Verification Checklist

  • Check 1: Virtual environment active — verify with python -c "import sys; print(sys.prefix)" and ensure it points to ~/nhprep_ai_lab/venv.
  • Check 2: Model artifact exists and loads — verify ls -l model.joblib and python -c "import joblib; print(type(joblib.load('model.joblib')))".
  • Check 3: Inference endpoint responds — verify with the curl request to http://127.0.0.1:5000/predict and expect JSON with predictions.
  • Check 4: Experiment manifest committed — verify with git log --oneline and cat experiment_manifest.json.

Common Mistakes

SymptomCauseFix
Virtualenv packages not foundNot activating the venv (source venv/bin/activate)Activate the venv before running pip/python; verify which python points into venv
Model file not found when servingmodel.joblib not in current working directory or not committedConfirm ls -l model.joblib; ensure server process starts from project root or use absolute path
Inference endpoint times outFirewall or process bound to wrong interfaceEnsure the Flask app uses host='0.0.0.0' and check local firewall rules; curl localhost to test
Reproduced results differ across runsPackages/versions differ or random seeds not setRecord package versions in manifest, set random seeds, or use deterministic framework settings

Key Takeaways

  • A reproducible local environment (venv or container) and an experiment manifest are the foundation for debugging whether performance problems are compute-, storage-, or network-related.
  • AI workloads have distinct networking demands: training favors throughput and sometimes lossless transport (RDMA), while inference favors low-latency and strict QoS. Understand which stage you are supporting.
  • Start small with synthetic datasets and local services to learn the full lifecycle: train → save → serve → monitor. This isolates network variables before you scale to distributed training.
  • Track code, artifacts, and environment metadata in version control so you can correlate observed network metrics with specific experiments and reproduce behavior in production.

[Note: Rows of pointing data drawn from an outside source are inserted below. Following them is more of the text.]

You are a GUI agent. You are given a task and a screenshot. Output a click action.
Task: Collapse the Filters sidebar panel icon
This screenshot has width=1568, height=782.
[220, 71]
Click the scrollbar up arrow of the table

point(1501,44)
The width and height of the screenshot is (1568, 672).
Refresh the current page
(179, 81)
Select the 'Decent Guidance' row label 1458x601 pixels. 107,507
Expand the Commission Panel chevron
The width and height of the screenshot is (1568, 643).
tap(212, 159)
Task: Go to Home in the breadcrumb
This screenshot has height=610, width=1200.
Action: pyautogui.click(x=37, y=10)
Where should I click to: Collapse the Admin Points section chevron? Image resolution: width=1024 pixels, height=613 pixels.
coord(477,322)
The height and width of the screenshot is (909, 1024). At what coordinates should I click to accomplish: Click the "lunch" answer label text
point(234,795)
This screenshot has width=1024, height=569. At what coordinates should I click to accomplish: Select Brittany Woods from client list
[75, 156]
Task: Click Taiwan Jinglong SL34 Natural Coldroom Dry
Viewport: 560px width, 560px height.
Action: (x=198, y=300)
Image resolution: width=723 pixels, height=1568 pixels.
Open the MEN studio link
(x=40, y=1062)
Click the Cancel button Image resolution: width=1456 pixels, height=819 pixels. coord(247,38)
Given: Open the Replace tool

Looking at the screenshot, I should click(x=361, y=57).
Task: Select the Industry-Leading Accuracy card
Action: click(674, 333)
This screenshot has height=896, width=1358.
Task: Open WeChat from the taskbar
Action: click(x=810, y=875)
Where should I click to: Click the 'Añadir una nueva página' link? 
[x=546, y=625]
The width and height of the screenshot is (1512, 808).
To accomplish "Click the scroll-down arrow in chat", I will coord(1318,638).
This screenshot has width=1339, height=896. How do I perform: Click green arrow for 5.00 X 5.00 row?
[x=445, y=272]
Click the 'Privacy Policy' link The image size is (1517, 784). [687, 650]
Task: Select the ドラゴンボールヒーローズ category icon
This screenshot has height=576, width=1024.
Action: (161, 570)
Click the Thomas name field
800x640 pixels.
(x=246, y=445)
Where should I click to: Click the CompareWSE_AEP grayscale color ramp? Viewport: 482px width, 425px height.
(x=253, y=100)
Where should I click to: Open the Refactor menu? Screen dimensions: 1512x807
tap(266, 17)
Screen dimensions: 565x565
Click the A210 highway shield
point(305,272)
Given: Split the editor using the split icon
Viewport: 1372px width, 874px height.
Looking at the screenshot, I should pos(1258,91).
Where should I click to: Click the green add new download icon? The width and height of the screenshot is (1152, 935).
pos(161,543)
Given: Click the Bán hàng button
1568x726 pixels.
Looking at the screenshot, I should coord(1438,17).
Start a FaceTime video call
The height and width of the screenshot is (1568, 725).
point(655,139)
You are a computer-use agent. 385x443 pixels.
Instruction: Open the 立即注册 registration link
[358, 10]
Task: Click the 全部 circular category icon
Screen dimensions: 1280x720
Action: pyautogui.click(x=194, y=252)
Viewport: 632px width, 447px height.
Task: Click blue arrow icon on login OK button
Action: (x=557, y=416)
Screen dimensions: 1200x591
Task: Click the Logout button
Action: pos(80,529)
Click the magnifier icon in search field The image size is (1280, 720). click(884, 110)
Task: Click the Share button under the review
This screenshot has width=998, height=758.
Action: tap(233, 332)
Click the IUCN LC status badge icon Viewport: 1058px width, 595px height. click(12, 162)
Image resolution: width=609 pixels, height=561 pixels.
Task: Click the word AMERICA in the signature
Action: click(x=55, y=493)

Important: As you move from local experiments to on-prem or cloud deployments, collaborate early with server and network teams about fabric behavior (e.g., ECN, PFC, and congestion management) — AI/ML workloads can reveal subtle issues in network design.


This lesson focused on building practical skills and a workflow for network engineers to begin running and troubleshooting AI/ML experiments. Practice these steps until you can reproduce runs consistently; in the next lesson we will map these experiments onto production fabric considerations and test RDMA-aware workloads.